* What to do
With the pictures left out, every record must be reproduced exactly.
[Extracted records]
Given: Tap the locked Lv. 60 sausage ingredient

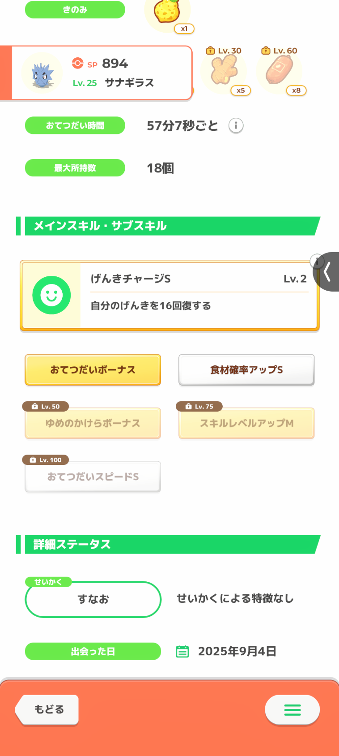Looking at the screenshot, I should click(x=279, y=71).
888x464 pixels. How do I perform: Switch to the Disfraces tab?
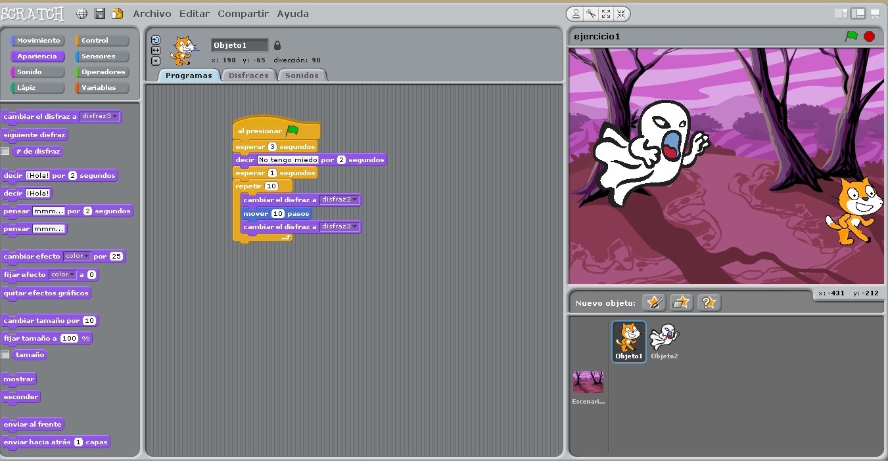(248, 75)
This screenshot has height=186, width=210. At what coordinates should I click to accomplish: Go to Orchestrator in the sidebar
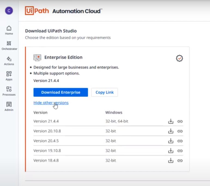pyautogui.click(x=9, y=45)
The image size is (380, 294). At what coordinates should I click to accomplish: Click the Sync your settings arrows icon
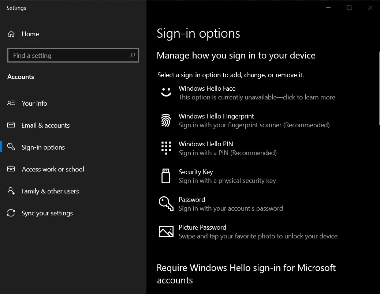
[/Extracted records]
* Response area
Given: Tap the locked Lv. 60 sausage ingredient

Looking at the screenshot, I should click(x=279, y=71).
888x464 pixels. How do I perform: Switch to the Disfraces tab?
(248, 75)
This screenshot has height=186, width=210. At what coordinates should I click to accomplish: Go to Orchestrator in the sidebar
pyautogui.click(x=9, y=45)
The image size is (380, 294). At what coordinates should I click to accomplish: Click the Sync your settings arrows icon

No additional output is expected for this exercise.